Treat the Whole Person (Tolle Totum)
The principle of ‘treat the whole person’ demonstrates the value Naturopathic medicine puts on encompassing physical, mental, emotional and spiritual health in the treatment of an individual. Because this is so integral to the understanding of health, Naturopathic doctors are well-suited to treat with respect to cultural and family healing practices.
Furthermore, Naturopathic doctors are often trained in counseling, so they may be better at identifying and cultivating the emotional, mental and spiritual health of patients to help them achieve optimal health. This is as important in developing countries as it is in North America.

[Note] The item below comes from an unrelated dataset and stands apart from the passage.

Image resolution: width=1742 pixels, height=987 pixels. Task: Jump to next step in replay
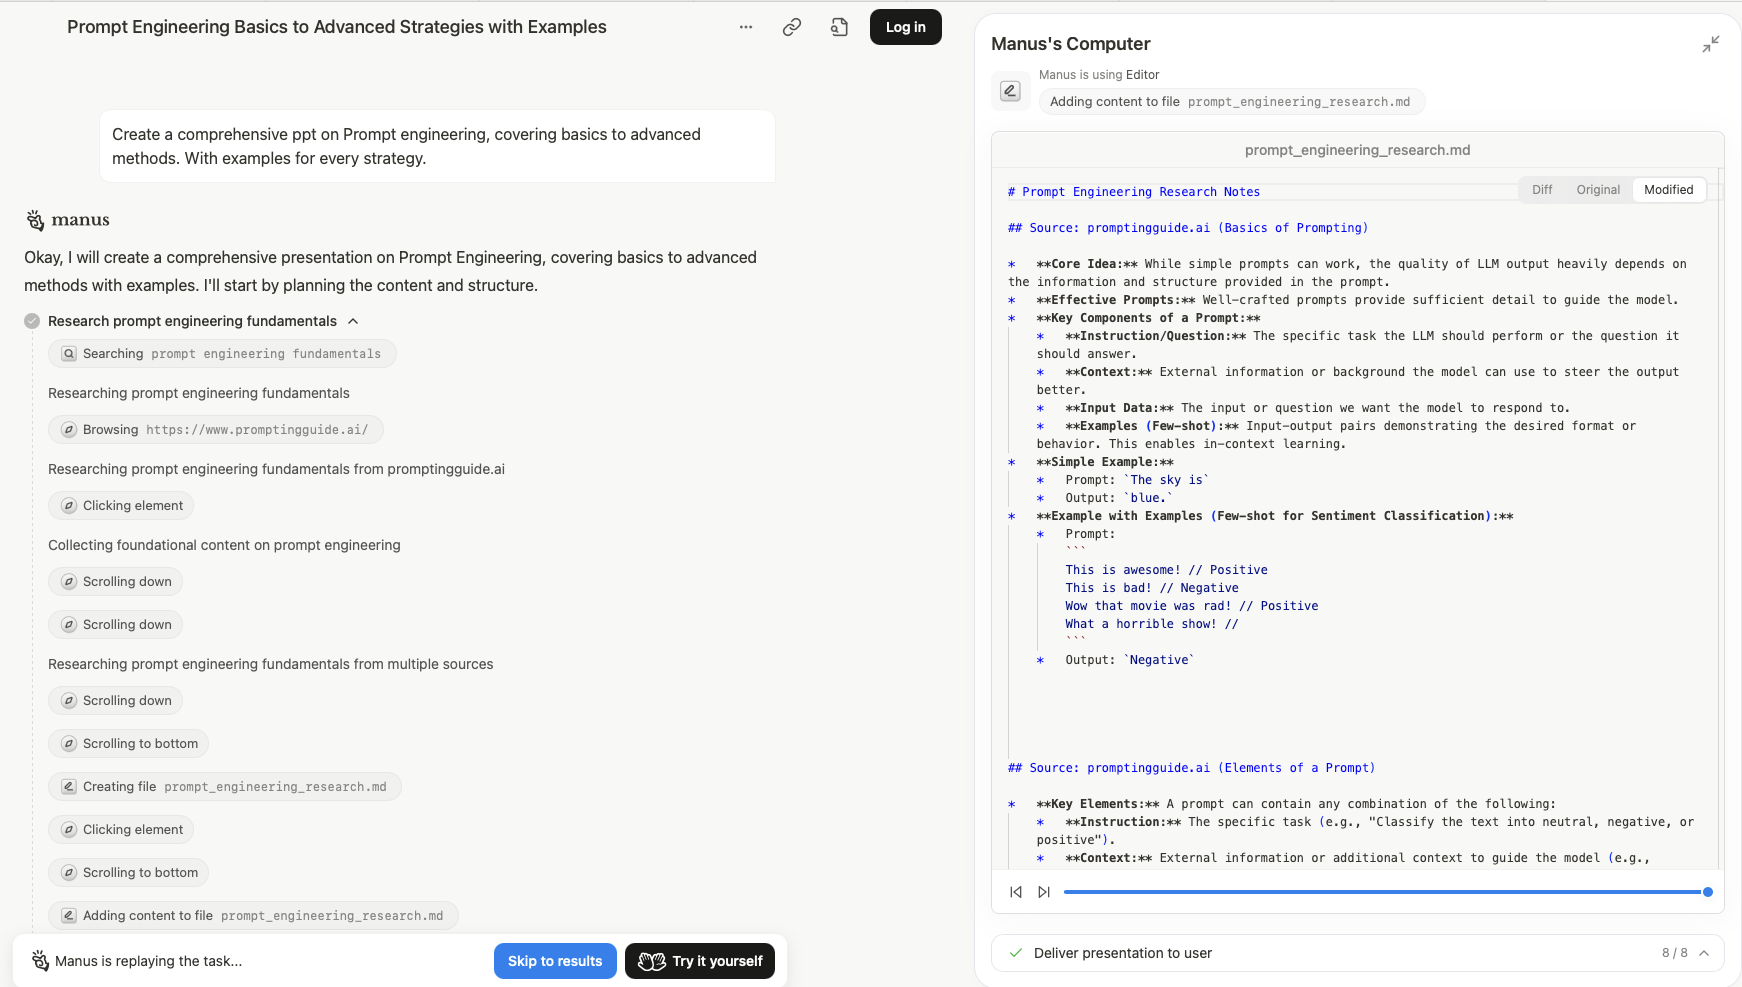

However, the cultural and language barriers previously discussed may prove difficult to achieve this principle optimally. Furthermore, this principle is best achieved over time and with the development of a relationship with a patient, which is prevented by the short work term.
An important aspect of prevention is educating the patient on sanitation practices and nutritional guidance. Any such information given to the patients must be possible when taking into account their current resources. Prenatal care is another area preventative care of utmost importance.
Improved prenatal care and nutrition decrease congenital abnormalities, leading to improved community health over time. Generally, vaccines are considered an essential part of preventative health care in developing countries. Vaccine administration is only included in the Naturopathic medical scope in select regions in North America, so it is unclear if these could be legally administered by a Naturopathic doctor in foreign countries.
It is evident that medical volunteering has the potential to improve the quality of life of many populations; nevertheless good intentions can produce harmful results if the autonomy and sustainability of the local populations are not respected. The principles of the Naturopathic oath guide the practice of Naturopathic doctors in the Western world, and should be further applied to practice in global health.
- Ethical, cultural and language training gives the volunteers a better ability to adapt to situations on the ground and to better serve the local communities through improved communication. Having an understanding of cultural practices can show respect and allow for better communication. This training may also help volunteers to not see themselves as ‘saviours,’ but as equals.
- Naturopathic doctors may benefit from knowledge of the local usage of medicinal plants.
- Health care providers should be aware of their legal limits of practice.
- Community sustainability is vital. Organizations should venture to work with and support local health care providers where possible.
- Training locals to provide health care such as aiding with childbirth or providing them with information can make a lasting difference in these communities.
- Look for sustainable projects that provide a continuum of care for patients.
- Resource allocation should primarily support the local community; not to volunteer recruitment and support.
- Decamp, M. (2011). Ethical Review of Global Short-Term Medical Volunteerism. HEC Forum, 23, 91-103.
- De Wet, H. & Ngubane, S.C. (2014). Traditional herbal remedies used by women in a rural community in northern Maputaland (South Africa) for the treatment of gynaecology and obstetric complaints. South African Journal of Botany, 94, 129-139.
- Loiseau, B., Sibbald, R., Raman, S.A., Benedict, D., Dimaras, H., & Loh, L. C. (2015). ‘Don’t make my people beggars’: a developing world house of cards. Community Development Journal, doi: 10.1093/cdj/bsv047
- McCall, D., & Iltis, A. (2014). Health Care Voluntourism: Addressing Ethical Concerns of Undergraduate Student Participation in Global Health Volunteer Work. HEC Forum, 26(4), 285-297.
- McLennan, S. (2014). Medical voluntourism in Honduas: ‘Helping’ the poor? Progress in Development Studies, 14(2), 163-179.
- World Health Organization. (2002). Emergency Medical care in developing countries: it it worthwhile? (Policy and Practice). Bulletin of the World Health Organization, 80(11), 900.